Petrus’ nieuwe levensfase

Leerling, leraar, mythe
8 minuten leestijd
Petrus
Petrus
Bij uitgeverij Atheneum verschijnt oktober 2016 het boek Petrus. Leerling, leraar, mythe van Fik Meijer over Jezus’ bekende leerling en de ‘eerste paus’. Fik Meijer ging op zoek naar het verhaal van de apostel die kort na de kruisdood van Jezus uit beeld verdween. Fik Meijer is een populaire historicus en schreef eerder onder meer de boeken Paulus. Een leven tussen Jeruzalem en Rome en Jezus. En de vijfde evangelist. Op Historiek een fragment uit zijn nieuwste boek waarbij Petrus nog Simon heet en zich nog niet bewust is van zijn nieuwe levensfase.


Visser van mensen

Het Meer van Galilea. Een eindeloos wateroppervlak in een schitterend landschap met in de verte de bergen van de Golanhoogte. In de oudheid moet het er, als oorlogen de rust niet verstoorden, nog idyllischer zijn geweest. Het leven voltrok zich in trage regelmaat: boeren bewerkten hun akkers in het laagland, op de flanken van de omliggende heuvels weidden herders hun vee en in de stadjes en dorpen aan de oevers van het meer leefden veel inwoners van de visvangst.

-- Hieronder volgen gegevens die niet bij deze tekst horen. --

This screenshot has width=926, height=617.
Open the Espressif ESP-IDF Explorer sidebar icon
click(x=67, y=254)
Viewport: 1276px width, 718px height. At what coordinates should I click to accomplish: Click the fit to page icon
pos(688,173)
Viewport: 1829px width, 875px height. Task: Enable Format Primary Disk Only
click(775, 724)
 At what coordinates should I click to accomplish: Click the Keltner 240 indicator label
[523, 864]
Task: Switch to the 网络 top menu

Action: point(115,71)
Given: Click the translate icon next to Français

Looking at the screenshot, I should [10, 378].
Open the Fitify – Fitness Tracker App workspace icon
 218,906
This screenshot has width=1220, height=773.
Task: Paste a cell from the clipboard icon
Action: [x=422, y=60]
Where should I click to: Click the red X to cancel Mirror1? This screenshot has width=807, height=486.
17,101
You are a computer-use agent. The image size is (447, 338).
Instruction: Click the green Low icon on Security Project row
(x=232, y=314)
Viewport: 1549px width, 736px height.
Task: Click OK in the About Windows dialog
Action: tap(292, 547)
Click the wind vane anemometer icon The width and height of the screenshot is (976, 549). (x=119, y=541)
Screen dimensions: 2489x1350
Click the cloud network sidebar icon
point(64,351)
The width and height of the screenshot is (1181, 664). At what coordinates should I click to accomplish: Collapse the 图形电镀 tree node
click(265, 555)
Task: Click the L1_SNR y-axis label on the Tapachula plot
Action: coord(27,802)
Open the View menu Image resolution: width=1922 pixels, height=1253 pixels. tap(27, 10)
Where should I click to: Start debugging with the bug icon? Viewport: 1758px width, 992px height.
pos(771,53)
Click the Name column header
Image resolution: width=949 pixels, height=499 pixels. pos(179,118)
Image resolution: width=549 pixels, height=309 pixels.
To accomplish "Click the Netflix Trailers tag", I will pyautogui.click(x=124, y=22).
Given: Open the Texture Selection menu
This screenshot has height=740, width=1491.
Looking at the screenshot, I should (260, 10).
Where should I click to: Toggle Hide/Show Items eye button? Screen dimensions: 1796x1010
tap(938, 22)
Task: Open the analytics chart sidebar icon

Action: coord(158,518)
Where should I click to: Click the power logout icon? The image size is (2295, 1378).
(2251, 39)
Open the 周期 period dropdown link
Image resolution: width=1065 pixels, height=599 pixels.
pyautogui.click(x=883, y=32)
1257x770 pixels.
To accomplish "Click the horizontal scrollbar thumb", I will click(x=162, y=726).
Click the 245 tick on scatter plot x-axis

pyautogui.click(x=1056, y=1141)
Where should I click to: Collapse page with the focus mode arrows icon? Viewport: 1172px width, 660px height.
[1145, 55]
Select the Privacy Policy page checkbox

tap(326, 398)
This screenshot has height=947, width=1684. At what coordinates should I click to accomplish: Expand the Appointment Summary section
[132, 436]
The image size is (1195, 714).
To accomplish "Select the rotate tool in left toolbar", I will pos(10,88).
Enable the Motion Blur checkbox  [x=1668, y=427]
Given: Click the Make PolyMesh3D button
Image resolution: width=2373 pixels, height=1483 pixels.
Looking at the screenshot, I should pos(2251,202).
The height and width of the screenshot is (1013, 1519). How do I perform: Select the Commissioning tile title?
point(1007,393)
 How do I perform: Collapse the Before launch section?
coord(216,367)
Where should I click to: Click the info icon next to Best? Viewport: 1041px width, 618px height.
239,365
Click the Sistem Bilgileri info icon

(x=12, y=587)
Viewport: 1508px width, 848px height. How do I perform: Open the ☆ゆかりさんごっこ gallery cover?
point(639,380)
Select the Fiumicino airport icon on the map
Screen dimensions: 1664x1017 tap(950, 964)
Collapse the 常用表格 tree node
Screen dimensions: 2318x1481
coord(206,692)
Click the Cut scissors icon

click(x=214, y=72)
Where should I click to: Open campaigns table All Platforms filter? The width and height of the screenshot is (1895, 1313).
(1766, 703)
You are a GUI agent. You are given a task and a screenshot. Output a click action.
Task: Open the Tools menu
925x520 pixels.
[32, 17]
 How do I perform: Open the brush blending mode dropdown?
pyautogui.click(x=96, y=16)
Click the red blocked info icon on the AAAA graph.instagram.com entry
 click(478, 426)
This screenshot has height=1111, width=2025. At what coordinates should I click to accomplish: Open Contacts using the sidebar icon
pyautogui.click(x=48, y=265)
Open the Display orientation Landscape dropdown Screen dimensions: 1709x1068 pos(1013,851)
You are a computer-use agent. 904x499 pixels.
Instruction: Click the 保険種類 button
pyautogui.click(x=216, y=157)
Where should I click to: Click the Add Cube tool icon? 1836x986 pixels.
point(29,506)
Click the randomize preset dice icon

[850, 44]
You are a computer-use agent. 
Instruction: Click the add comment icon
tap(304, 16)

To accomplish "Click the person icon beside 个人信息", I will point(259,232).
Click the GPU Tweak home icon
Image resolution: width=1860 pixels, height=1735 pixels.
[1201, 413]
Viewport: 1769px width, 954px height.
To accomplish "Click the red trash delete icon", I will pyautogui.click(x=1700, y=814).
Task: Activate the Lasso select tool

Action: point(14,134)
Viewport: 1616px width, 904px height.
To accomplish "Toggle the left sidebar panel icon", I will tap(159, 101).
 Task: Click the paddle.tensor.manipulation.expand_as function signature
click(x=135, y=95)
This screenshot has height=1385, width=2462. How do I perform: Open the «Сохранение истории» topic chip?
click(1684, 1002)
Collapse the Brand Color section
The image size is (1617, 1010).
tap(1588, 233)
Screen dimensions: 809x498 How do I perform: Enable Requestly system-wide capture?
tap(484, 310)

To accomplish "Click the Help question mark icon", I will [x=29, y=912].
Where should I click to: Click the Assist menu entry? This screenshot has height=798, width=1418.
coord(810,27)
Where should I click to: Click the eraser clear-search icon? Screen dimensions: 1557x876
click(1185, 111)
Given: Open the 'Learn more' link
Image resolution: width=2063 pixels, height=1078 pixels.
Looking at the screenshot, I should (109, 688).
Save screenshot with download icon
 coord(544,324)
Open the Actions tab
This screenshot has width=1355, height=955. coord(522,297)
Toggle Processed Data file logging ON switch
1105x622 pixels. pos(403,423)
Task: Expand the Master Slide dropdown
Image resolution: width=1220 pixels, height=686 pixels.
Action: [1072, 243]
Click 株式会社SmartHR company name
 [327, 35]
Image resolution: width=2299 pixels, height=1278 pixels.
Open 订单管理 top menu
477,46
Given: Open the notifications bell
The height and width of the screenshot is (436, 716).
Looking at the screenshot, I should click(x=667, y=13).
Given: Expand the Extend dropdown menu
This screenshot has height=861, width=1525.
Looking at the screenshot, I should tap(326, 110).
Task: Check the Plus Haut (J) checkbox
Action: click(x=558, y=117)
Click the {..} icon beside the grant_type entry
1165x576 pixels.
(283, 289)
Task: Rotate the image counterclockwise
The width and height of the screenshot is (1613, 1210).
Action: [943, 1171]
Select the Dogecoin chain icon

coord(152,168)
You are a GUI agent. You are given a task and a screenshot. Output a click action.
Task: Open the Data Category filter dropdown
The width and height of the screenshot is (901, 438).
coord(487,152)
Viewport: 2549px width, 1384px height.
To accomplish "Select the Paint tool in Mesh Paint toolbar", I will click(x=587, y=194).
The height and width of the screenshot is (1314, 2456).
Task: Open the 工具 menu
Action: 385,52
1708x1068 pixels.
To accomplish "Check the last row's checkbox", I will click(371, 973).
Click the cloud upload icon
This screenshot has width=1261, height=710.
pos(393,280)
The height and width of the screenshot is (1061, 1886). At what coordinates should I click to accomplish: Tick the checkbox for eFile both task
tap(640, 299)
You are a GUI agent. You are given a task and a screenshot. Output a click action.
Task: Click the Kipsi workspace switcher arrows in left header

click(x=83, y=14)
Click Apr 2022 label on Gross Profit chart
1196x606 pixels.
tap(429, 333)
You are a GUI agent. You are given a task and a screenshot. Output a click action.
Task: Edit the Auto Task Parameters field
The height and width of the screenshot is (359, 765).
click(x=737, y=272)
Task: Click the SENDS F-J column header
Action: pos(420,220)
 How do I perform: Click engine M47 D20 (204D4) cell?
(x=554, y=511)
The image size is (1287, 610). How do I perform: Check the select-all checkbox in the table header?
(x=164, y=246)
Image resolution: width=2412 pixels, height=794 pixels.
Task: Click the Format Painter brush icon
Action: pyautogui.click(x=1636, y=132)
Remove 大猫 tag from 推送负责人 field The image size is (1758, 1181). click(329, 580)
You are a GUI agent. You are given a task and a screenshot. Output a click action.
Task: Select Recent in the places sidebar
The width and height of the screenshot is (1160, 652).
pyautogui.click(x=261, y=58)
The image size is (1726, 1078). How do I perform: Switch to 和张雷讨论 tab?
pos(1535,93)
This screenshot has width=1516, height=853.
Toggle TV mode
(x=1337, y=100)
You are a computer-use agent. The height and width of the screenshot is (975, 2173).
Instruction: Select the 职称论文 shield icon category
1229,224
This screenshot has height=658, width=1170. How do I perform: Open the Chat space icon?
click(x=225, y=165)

Het meer was in de oudheid befaamd. Flavius Josephus, de Joodse geschiedschrijver en politicus uit de eerste eeuw die als generaal een jaar doorbracht in Galilea en de regio goed kende, geeft een lovende beschrijving van het meer, dat bij hem het Meer van Gennesar heet:

Het is meer dan zeven kilometer breed en ruim vijfentwintig kilometer lang. Toch is het water in het meer zoet en zeer goed te drinken. Het water is namelijk helderder en schoner dan modderig moeraswater en volkomen zuiver. Dat komt omdat het meer overal omsloten wordt door rotsen en zandstranden. Het water dat uit het meer wordt geschept, heeft een aangename temperatuur; het is verkwikkender dan rivier- of bronwater en koeler dan de grote oppervlakte van het meer doet vermoeden. Het water wordt ijskoud wanneer het aan de lucht wordt blootgesteld, wat de bewoners van die streek tijdens zomernachten regelmatig doen. In het meer leven vissen die er heel anders uitzien en ook heel anders smaken dan de vissen die in andere wateren worden aangetroffen. Dwars door het meer stroomt de Jordaan.

Meer van Galilea (1900)
Meer van Galilea (1900)

Toetreding

Op een dag in of rond het jaar 28 gooide een Joodse visser uit Kapernaüm hier zijn netten uit. Hij heette Simon. Zijn ouders hadden hem die naam op de achtste dag na zijn geboorte gegeven. Het was een populaire Hebreeuws-Aramese naam, zeker vanaf het midden van de tweede eeuw. Toen had Simon Makkabaeus de Joden definitief bevrijd van het juk van de Seleucidische koningen en van Judea een onafhankelijke Joodse staat gemaakt. Sindsdien droegen veel Joodse jongetjes die naam. Van het gezin waarin Simon opgroeide weten we niet meer dan dat hij ook nog een broer had, Andreas. Omdat zoons veelal het beroep van hun vader kozen mogen we aannemen dat ook zijn vader visser was. Hij was dat aanvankelijk in Betsaïda, waar Simon volgens het evangelie van Johannes (1:46) is geboren en samen met zijn broer opgroeide.

Buste van keizer Augustus
Buste van keizer Augustus
Betsaïda won in het begin van de eerste eeuw snel aan betekenis. Herodes, de wrede koning die de Joden tegen zich had ingenomen met zijn beleid van uitbuiting en moord, was in 4 v.Chr. gestorven. In zijn testament had de vazalvorst van de Romeinen bepaald dat zijn rijk zou worden verdeeld onder zijn zoons. Omdat de exacte formuleringen in zijn laatste wilsbeschikking nogal verwarrend waren besliste keizer Augustus, de feitelijke heerser, hoe de opvolging gestalte zou krijgen. Archelaüs kreeg het grootste deel van Herodes’ rijk: Idumea, Judea en Samaria. Zijn wanbestuur leidde evenwel tien jaar later tot een interventie van de keizer, die Archelaüs afzette en verbande en het gezag in handen van Romeinse prefecten legde. Herodes Antipas kreeg Perea en Galilea, Philippus moest het doen met Iturea en Trachonitis en delen van Paneas. Het Meer van Galilea vormde een scheidslijn tussen hun ‘rijken’. Herodes Antipas had het gezag over het westelijk deel van de regio en Philippus was de baas ten oosten van het meer. Betsaïda aan de noordoostkant van het meer viel dus onder Philippus.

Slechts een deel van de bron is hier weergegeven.